* _TASK DESCRIPTION_
Exactly the lines from the one containing "dot beside 12:36" through the end of the records must be reproduced; leave out all pictures.

- - - - -

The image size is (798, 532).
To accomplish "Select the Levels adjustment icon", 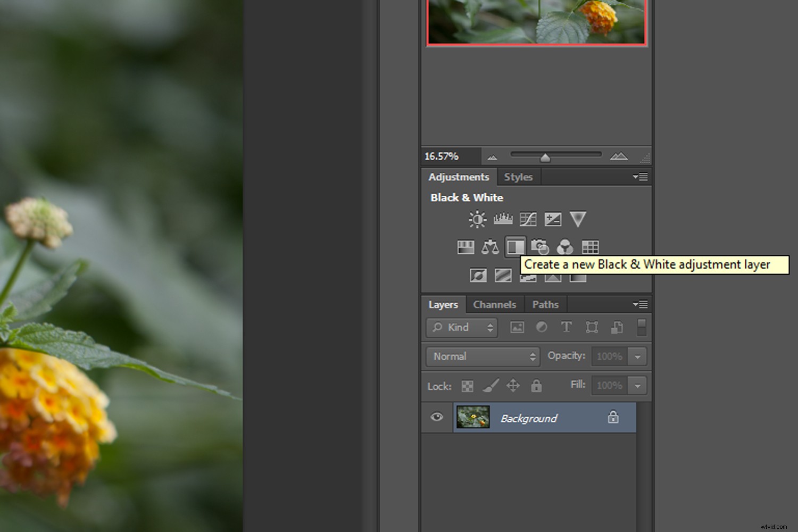I will [x=503, y=219].
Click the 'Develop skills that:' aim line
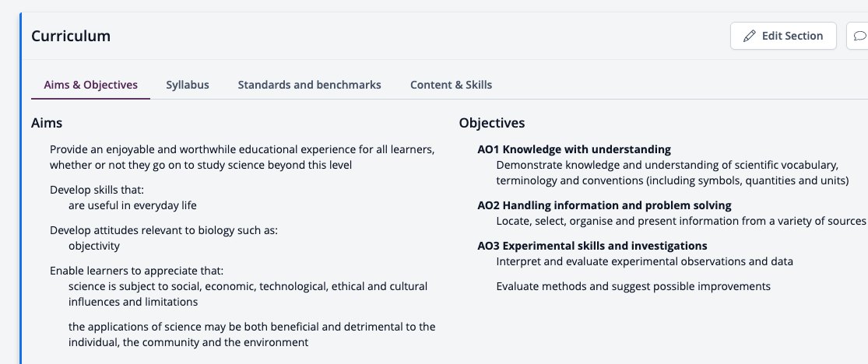The height and width of the screenshot is (364, 868). coord(97,190)
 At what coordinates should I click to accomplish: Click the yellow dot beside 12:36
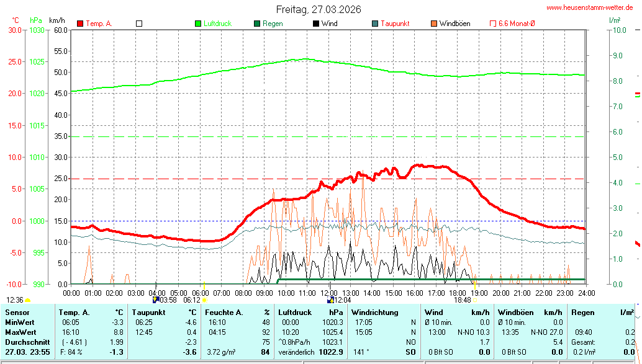[27, 300]
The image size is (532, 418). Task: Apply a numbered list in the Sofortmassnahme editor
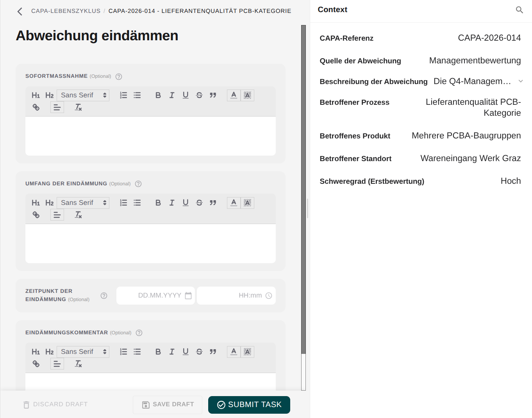[123, 95]
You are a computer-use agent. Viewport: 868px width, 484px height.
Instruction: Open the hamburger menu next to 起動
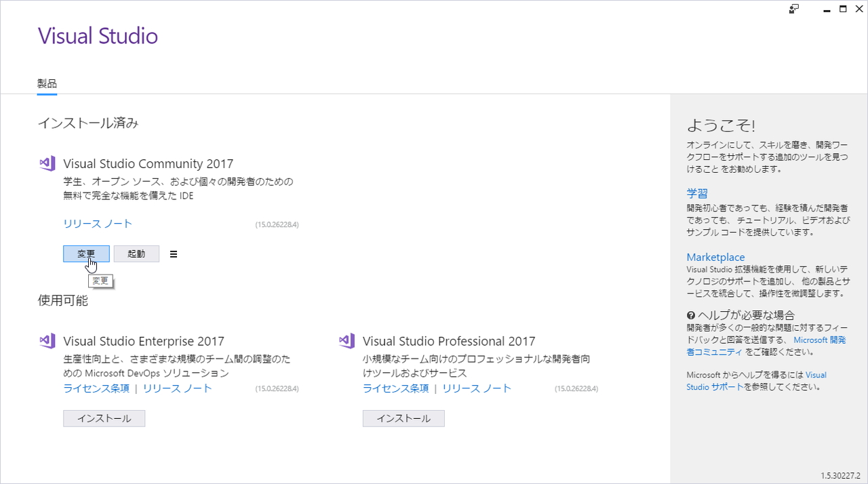[x=174, y=254]
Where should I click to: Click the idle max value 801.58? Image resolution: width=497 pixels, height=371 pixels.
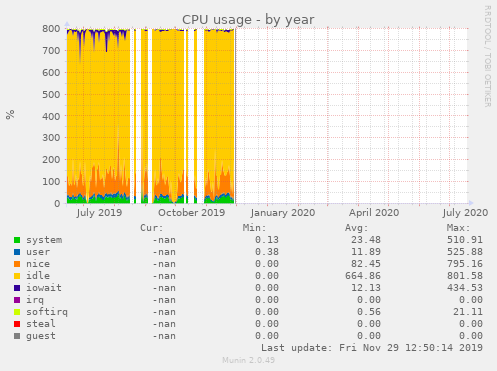(465, 276)
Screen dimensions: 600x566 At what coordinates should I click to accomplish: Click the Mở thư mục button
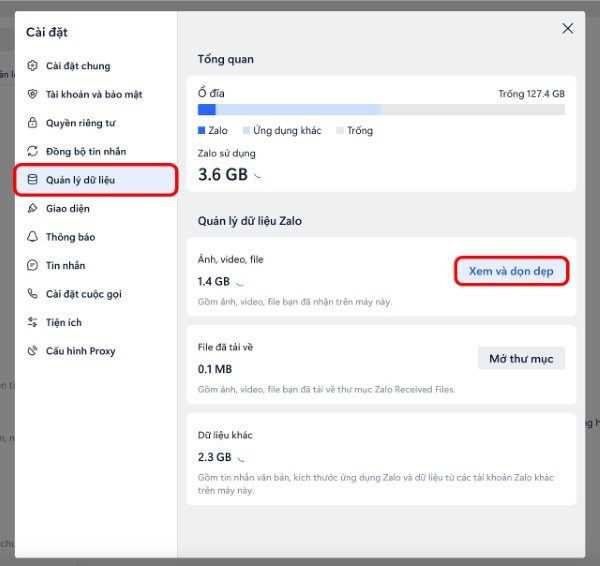tap(521, 358)
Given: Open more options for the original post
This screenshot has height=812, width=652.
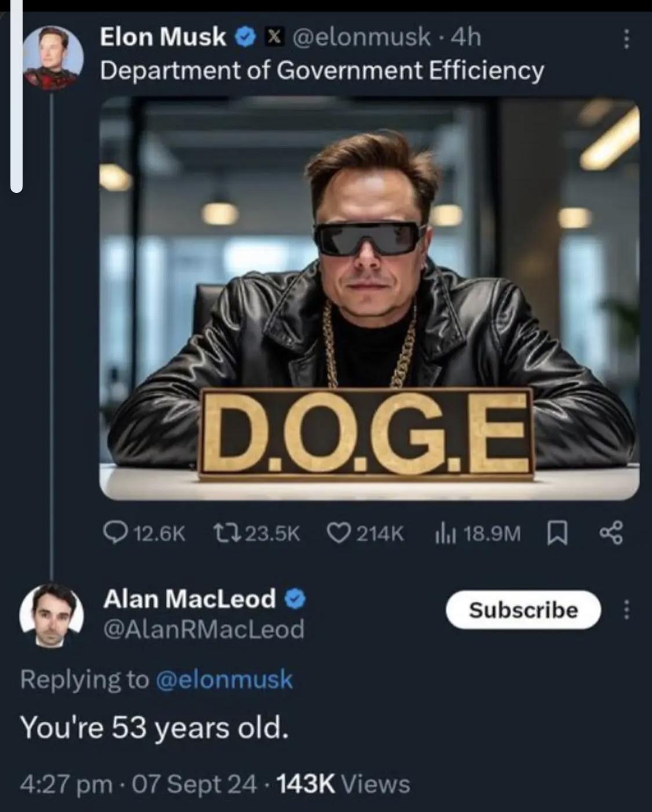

- - - - -

* _ANSWER TO THE EXERCISE_
 At what coordinates should I click to accomplish: Click the yellow dot beside 12:36
[27, 300]
The image size is (532, 418). Task: Apply a numbered list in the Sofortmassnahme editor
[123, 95]
You are a computer-use agent. Viewport: 868px width, 484px height.
Instruction: Open the hamburger menu next to 起動
[x=174, y=254]
Where should I click to: Click the idle max value 801.58? Image resolution: width=497 pixels, height=371 pixels.
(465, 276)
Screen dimensions: 600x566 At what coordinates should I click to accomplish: Click the Mở thư mục button
tap(521, 358)
Given: Open more options for the original post
This screenshot has height=812, width=652.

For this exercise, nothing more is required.